Die Rentnerin war zur Verbraucherzentrale gegangen, um Rat und Hilfe zu erhalten und nicht, um hier auch noch beschimpft und beleidigt zu werden. Verdattert und sprachlos wollte sie das Büro verlassen. Sie verstand die Welt nicht mehr. Der schlanke Herr versuchte mildernd einzugreifen, indem er auf einen gleichgelagerten Fall verwies. Das Gericht hatte dem Kunden Recht gegeben.
Sie möchte sich doch vertrauensvoll an die Verbraucherzentrale wenden, sollte es zum Gerichtsverfahren kommen.
Immer noch verwirrt verließ Erna das Gebäude. Hoffentlich bekam der schlanke Herr keinen Ärger. Ein Inkassounternehmen meldete sich. Vergeblich hoffte sie auf Einsicht. Innerhalb eines halben Jahres war so ein Betrag von 548,97 Euro entstanden Erna zahlte nicht.
Nach weiteren drei Monaten lag ein Gerichtsbeschluss mit einem Widerspruchsformular vor. Dieser Akt war mit Kosten verbunden und Erna sollte nun 695,13 Euro zahlen. Sie füllte das Widerspruchsformular aus, schickte es dem Gericht zurück mit der Mitteilung, dass alle Leistungen, die sie vom Kläger erhalten hatte, auch nachweislich von ihr bezahlt wurden. Ihre Nerven lagen schon lange blank. Ihr Herz raste, wenn sie die Briefumschläge nur sah. Das Inkassobüro bot ihr daraufhin Teilzahlung an.
Erna lehnte ab.
Dann bekam sie eine neue Information. Man würde ihr 150,00 Euro erlassen, wenn sie den Restbetrag in einer Summe zahlte.
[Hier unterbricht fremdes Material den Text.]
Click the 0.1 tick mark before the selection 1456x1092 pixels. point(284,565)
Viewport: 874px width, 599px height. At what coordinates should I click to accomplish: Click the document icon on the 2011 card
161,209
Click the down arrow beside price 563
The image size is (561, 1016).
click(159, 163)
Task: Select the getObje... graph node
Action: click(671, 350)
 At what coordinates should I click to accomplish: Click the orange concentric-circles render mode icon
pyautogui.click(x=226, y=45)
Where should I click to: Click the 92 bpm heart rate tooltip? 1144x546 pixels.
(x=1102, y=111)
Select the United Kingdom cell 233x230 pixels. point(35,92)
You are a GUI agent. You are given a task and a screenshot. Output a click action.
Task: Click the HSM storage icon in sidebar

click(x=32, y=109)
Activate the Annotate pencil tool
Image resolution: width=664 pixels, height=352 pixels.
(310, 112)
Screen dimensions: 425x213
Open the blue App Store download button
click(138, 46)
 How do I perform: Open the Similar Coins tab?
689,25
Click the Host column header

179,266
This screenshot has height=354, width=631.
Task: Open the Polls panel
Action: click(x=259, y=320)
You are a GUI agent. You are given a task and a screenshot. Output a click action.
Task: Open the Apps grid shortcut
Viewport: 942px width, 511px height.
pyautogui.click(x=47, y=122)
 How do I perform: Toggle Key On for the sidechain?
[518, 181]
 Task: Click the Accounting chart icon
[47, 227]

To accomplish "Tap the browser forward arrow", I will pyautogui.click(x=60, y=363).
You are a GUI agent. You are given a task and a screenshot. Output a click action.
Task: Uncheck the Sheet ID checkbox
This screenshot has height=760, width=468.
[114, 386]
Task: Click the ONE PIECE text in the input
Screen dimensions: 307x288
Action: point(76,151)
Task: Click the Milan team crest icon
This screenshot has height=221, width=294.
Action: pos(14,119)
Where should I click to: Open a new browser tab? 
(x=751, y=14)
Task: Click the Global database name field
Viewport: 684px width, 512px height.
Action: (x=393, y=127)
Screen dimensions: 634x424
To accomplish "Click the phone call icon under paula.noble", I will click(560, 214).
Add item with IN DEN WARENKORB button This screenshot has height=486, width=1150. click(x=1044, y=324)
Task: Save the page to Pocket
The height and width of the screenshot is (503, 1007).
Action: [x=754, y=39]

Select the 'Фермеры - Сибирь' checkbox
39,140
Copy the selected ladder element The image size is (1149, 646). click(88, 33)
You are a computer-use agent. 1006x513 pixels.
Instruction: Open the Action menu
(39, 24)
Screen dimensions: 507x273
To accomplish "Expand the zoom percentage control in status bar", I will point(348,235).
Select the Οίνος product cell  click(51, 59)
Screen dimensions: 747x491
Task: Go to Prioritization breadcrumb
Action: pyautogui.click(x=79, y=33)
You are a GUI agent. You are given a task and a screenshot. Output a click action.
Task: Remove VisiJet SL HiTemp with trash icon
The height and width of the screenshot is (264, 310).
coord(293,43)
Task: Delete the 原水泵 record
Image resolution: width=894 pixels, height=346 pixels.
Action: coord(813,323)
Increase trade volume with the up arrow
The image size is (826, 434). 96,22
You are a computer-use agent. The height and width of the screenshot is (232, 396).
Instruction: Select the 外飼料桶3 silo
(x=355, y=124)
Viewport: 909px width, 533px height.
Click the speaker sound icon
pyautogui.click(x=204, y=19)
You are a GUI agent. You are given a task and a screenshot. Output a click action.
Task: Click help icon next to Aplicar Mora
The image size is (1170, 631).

Erna bedankte sich höflich für das Angebot, lehnte aber eine Bezahlung weiterhin ab.
Um doch noch zu Geld zu kommen, fiel dem Inkassobüro etwas Neues ein. Erna sollte ein vorbereitetes Schreiben mit ihrer Unterschrift bestätigen. Darin stand, dass sie den Widerspruch zurückzieht. Sie unterschrieb nicht.
Seitdem hat sie vom Netzanbieter, dem Inkassounternehmen und dem Gericht nichts mehr gehört.
Ernas Hoffnung: „Möge es so bleiben!“
Zwei Jahre waren vergangen. Da stand ein Artikel in der Tagespresse:
„Ärger beim Wechsel des Anbieters“
Im Artikel wurde festgestellt, dass die meisten Kunden aller zwei Jahre die Netzanbieter wechseln, die Umstellung nicht immer klappt und die Bundesnetzagentur sehr viele Beschwerden zu bearbeiten hat. Der Grund des ständigen Wechsels besteht darin, dass Neukunden mit niedrigen Preisen angelockt werden, während Stammkunden immer auf den hohen Gebühren sitzenbleiben.
Ernas Schlussfolgerung daraus: Die Netzanbieter sind an jahrelangen Stammkunden nicht interessiert, sonst würden sie Preisvorteile erst an die Stammkunden weitergeben, anstatt an Neukunden.